Your instructions: Copy each entry below exactly as it reads.

Exercise inputs:
"""

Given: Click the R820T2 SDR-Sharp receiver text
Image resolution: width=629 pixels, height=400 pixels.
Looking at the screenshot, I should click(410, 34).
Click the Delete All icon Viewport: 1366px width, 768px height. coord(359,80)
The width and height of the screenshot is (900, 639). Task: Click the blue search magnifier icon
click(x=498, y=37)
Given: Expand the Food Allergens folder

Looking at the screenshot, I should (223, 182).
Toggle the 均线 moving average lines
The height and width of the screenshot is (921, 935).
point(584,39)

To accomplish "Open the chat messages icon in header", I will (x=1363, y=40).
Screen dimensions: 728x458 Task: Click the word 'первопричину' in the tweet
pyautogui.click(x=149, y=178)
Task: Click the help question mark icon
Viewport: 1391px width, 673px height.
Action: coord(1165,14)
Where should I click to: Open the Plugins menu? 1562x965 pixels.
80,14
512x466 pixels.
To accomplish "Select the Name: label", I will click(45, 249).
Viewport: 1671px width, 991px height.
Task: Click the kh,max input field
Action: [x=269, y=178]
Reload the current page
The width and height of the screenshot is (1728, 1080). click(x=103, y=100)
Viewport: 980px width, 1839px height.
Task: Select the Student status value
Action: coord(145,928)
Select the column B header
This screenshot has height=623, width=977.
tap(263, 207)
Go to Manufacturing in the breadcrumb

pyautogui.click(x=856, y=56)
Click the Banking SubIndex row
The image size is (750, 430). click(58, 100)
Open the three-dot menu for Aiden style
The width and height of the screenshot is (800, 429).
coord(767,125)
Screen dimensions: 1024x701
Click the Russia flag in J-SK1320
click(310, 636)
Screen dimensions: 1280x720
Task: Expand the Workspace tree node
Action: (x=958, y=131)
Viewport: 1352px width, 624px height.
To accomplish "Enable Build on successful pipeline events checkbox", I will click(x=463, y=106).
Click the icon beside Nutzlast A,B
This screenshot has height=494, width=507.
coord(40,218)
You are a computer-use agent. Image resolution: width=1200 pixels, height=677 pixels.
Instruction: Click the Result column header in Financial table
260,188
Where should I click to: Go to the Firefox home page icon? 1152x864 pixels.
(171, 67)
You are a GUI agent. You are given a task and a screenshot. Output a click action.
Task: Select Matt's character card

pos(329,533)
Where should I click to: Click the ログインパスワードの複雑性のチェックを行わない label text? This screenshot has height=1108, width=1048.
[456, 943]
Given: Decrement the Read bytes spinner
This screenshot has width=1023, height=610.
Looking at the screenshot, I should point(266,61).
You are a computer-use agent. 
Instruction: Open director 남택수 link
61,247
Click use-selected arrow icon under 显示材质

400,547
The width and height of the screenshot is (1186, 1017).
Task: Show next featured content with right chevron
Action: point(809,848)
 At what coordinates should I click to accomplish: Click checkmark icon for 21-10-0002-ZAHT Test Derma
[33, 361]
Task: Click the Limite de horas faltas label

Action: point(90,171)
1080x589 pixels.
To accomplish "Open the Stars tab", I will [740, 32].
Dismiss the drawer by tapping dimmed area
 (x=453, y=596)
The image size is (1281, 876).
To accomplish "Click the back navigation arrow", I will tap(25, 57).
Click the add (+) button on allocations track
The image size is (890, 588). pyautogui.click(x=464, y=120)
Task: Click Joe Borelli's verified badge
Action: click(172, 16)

"""

Exercise response:
Given: Click the R820T2 SDR-Sharp receiver text
Image resolution: width=629 pixels, height=400 pixels.
Looking at the screenshot, I should click(410, 34).
Click the Delete All icon Viewport: 1366px width, 768px height. coord(359,80)
The width and height of the screenshot is (900, 639). Task: Click the blue search magnifier icon
click(x=498, y=37)
Given: Expand the Food Allergens folder

Looking at the screenshot, I should (223, 182).
Toggle the 均线 moving average lines
The height and width of the screenshot is (921, 935).
point(584,39)

To accomplish "Open the chat messages icon in header", I will (x=1363, y=40).
Screen dimensions: 728x458 Task: Click the word 'первопричину' in the tweet
pyautogui.click(x=149, y=178)
Task: Click the help question mark icon
Viewport: 1391px width, 673px height.
Action: coord(1165,14)
Where should I click to: Open the Plugins menu? 1562x965 pixels.
80,14
512x466 pixels.
To accomplish "Select the Name: label", I will click(45, 249).
Viewport: 1671px width, 991px height.
Task: Click the kh,max input field
Action: [x=269, y=178]
Reload the current page
The width and height of the screenshot is (1728, 1080). click(x=103, y=100)
Viewport: 980px width, 1839px height.
Task: Select the Student status value
Action: coord(145,928)
Select the column B header
This screenshot has height=623, width=977.
tap(263, 207)
Go to Manufacturing in the breadcrumb

pyautogui.click(x=856, y=56)
Click the Banking SubIndex row
The image size is (750, 430). click(58, 100)
Open the three-dot menu for Aiden style
The width and height of the screenshot is (800, 429).
coord(767,125)
Screen dimensions: 1024x701
Click the Russia flag in J-SK1320
click(310, 636)
Screen dimensions: 1280x720
Task: Expand the Workspace tree node
Action: (x=958, y=131)
Viewport: 1352px width, 624px height.
To accomplish "Enable Build on successful pipeline events checkbox", I will click(x=463, y=106).
Click the icon beside Nutzlast A,B
This screenshot has height=494, width=507.
coord(40,218)
You are a computer-use agent. Image resolution: width=1200 pixels, height=677 pixels.
Instruction: Click the Result column header in Financial table
260,188
Where should I click to: Go to the Firefox home page icon? 1152x864 pixels.
(171, 67)
You are a GUI agent. You are given a task and a screenshot. Output a click action.
Task: Select Matt's character card

pos(329,533)
Where should I click to: Click the ログインパスワードの複雑性のチェックを行わない label text? This screenshot has height=1108, width=1048.
[456, 943]
Given: Decrement the Read bytes spinner
This screenshot has width=1023, height=610.
Looking at the screenshot, I should point(266,61).
You are a computer-use agent. 
Instruction: Open director 남택수 link
61,247
Click use-selected arrow icon under 显示材质

400,547
The width and height of the screenshot is (1186, 1017).
Task: Show next featured content with right chevron
Action: point(809,848)
 At what coordinates should I click to accomplish: Click checkmark icon for 21-10-0002-ZAHT Test Derma
[33, 361]
Task: Click the Limite de horas faltas label

Action: point(90,171)
1080x589 pixels.
To accomplish "Open the Stars tab", I will [740, 32].
Dismiss the drawer by tapping dimmed area
 (x=453, y=596)
The image size is (1281, 876).
To accomplish "Click the back navigation arrow", I will tap(25, 57).
Click the add (+) button on allocations track
The image size is (890, 588). pyautogui.click(x=464, y=120)
Task: Click Joe Borelli's verified badge
Action: click(172, 16)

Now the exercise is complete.